Oh, he will be shopping. He just doesn't have a lot of cap space to spend freely on big-name free agents.

So Hextall, who is committed to building through the draft, will be looking for bargains _ forwards who can improve the team, on and off the ice, and not break the bank.

Unless he can trade veteran defenseman Mark Streit or fading winger Matt Read, the Flyers don't have the money to pursue top free agents such as  Milan Lucic, Kyle Okposo, or Loui Eriksson.

David Backes, Andrew Ladd, and Mikkel Boedker may also be too expensive.

"We're committed to getting better," Hextall said. "Just not at all costs. At a reasonable cost."

More than likely, the Flyers will set their sights on second-tier free agents such as 6-foot-1, 205-pound left winger Jamie McGinn or 6-3, 213-pound right winger Troy Brouwer.

McGinn, whose brother, Tye, once played for the Flyers, had a combined 22 goals (a career high) and 39 points with Buffalo and Anaheim last season, when he had a $2.95 million cap hit. A physical player who played on the Ducks' top six, he turns 28 on Aug. 5.

The feisty Brouwer, who turns 31 on Aug. 17, had 18 goals, 39 points, and 200 hits with St. Louis last season; he had a $3.66 million cap hit.

Both McGinn and Brouwer aren't true snipers. But the Flyers will be hard-pressed to find a much-needed explosive scorer because of their limited cap space.

Other free-agent forwards who could fit in the Flyers' budget: Shawn Matthias, Frans Nielsen, David Perron, Darren Helm, Dale Weise, P.A. Parenteau, Teddy Purcell, and Matt Martin.

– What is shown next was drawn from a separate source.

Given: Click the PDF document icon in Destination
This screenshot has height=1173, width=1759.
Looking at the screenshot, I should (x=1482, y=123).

The cap has been set at $73 million. The Flyers have about $11.9 million in space, but they still must sign their restricted free agents _ they made qualifying offers to five of them, including Brayden Schenn and Nick Cousins _ and Hextall would like to bring back unrestricted free agent Ryan White.

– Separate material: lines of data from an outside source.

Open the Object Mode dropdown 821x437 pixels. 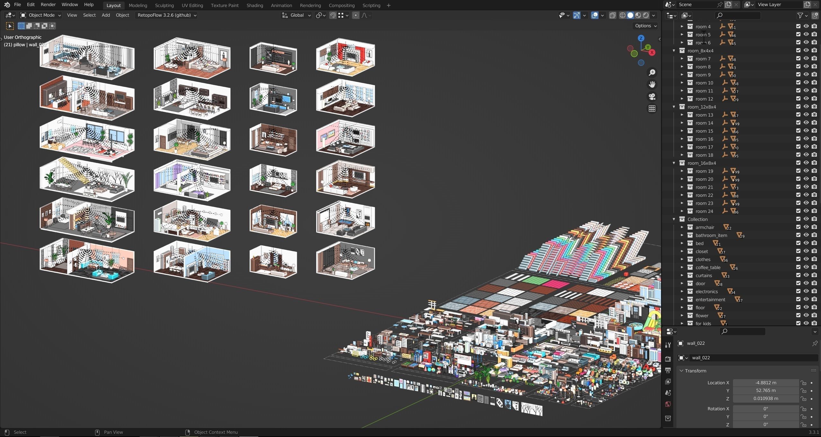click(x=41, y=15)
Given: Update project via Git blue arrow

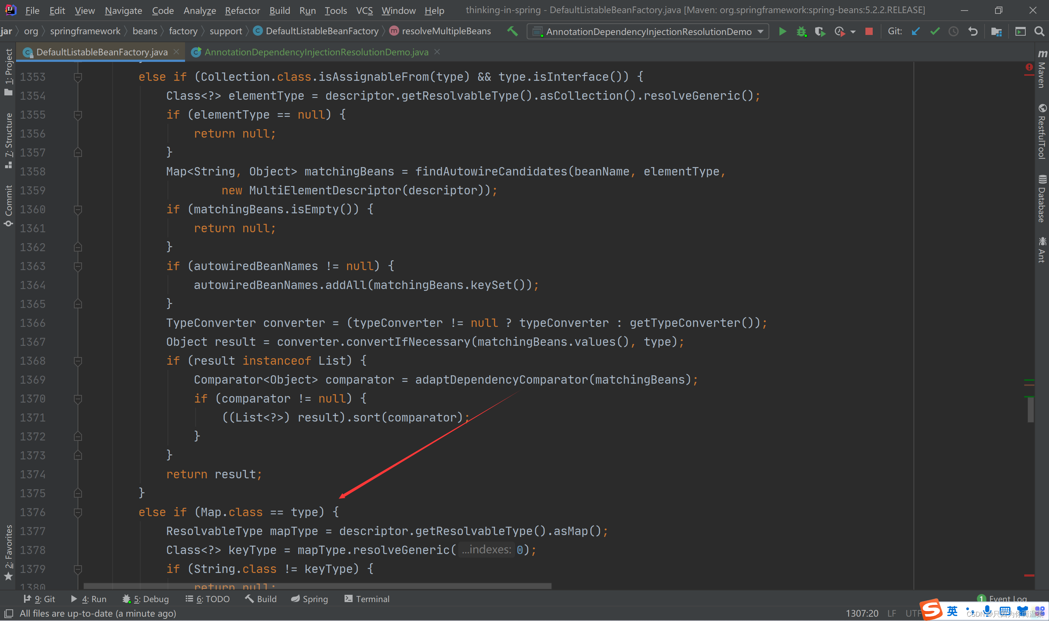Looking at the screenshot, I should click(916, 31).
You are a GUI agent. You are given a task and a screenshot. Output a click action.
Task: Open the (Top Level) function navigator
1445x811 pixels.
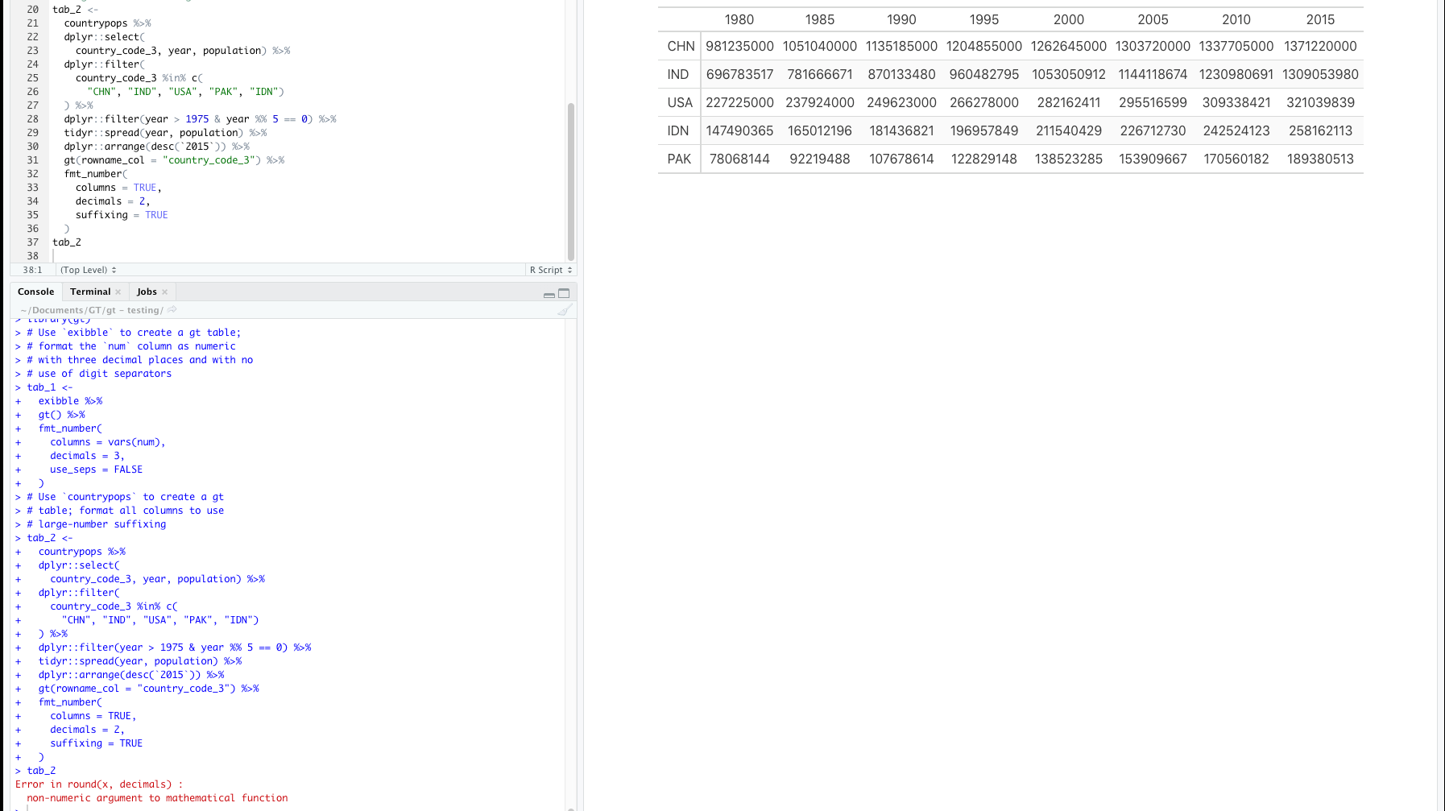point(88,269)
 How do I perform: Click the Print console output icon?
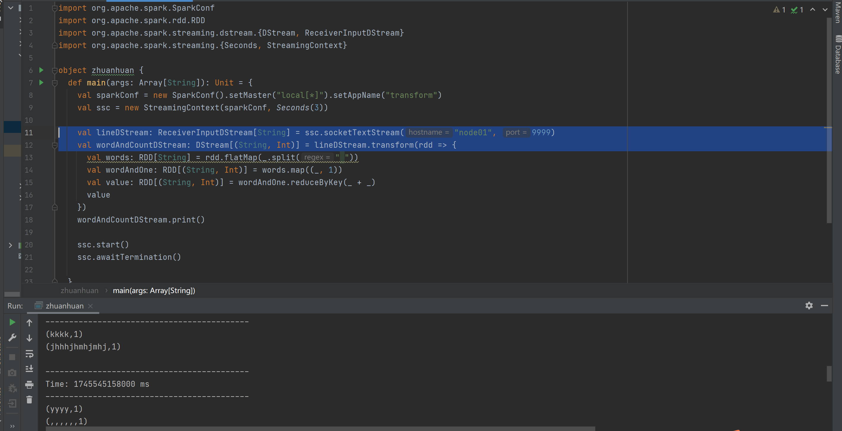pyautogui.click(x=29, y=385)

Based on the expected cost to re-sign his own free agents, Hextall figures to have between $3 million and $4 million to spend on another team's free agent. He said that when he's done spending, he hopes to have about $2 million in cap space for emergency purposes.

"July 1 is a funny day," Hextall said after the draft in Buffalo. "With the cap flat, there might be some guys out there that are good buys, but that's not going to happen July 1. That's usually the 5th or 10th or 15th of July, when guys realize there's not much out there."

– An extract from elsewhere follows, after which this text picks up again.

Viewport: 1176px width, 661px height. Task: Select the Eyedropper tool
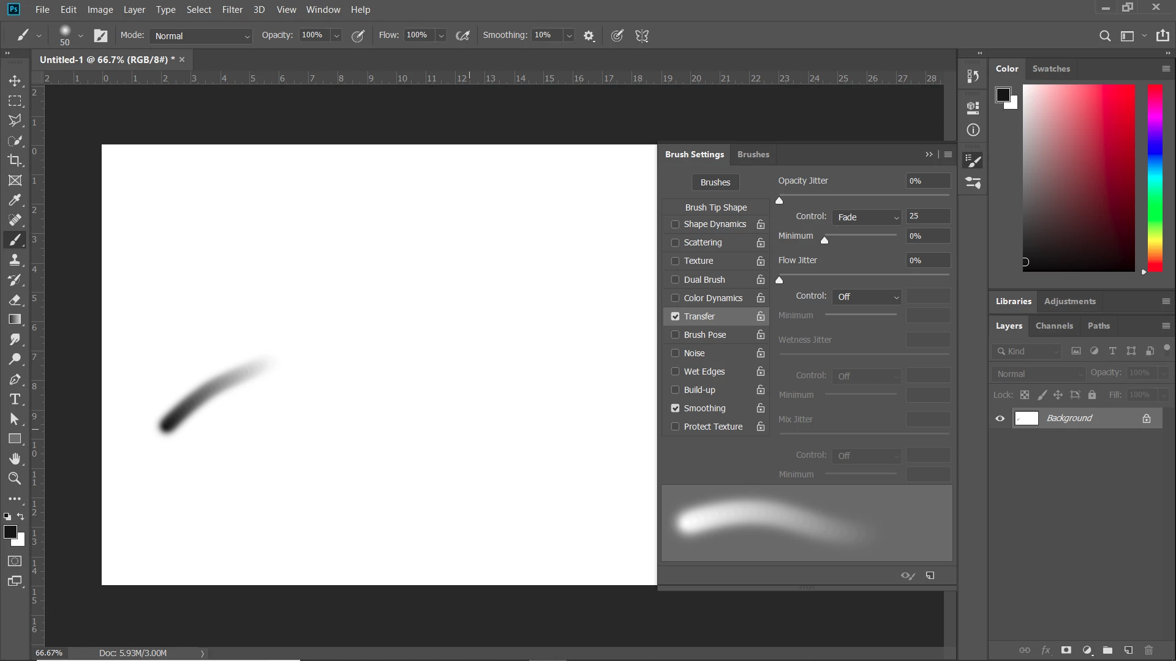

In other words, he's hoping some players reduce their salary demands if there isn't much interest from teams.

The Flyers are also among the many teams keeping close tabs on 6-1, 195-pound Jimmy Vesey, a high-scoring left winger at Harvard who is expected to become an unrestricted free agent Aug. 15.

Buffalo acquired his negotiating rights last week by sending a third-round draft pick to Nashville, which selected Vesey in the third round of the 2012 draft. Starring for Harvard, the senior won the Hobey Baker award as the nation's best college player last season.

The Sabres' chances of signing Vesey probably would have increased if they could have landed Steven Stamkos. But it was announced Wednesday that the free-agent superstar is staying with Tampa Bay.

The Flyers need an infusion of offense. They finished 22nd out of 30 teams in scoring (2.57 goals per game) last season and managed a total of just six goals in a six-game playoff loss to Washington, and one of those scores was an empty-netter.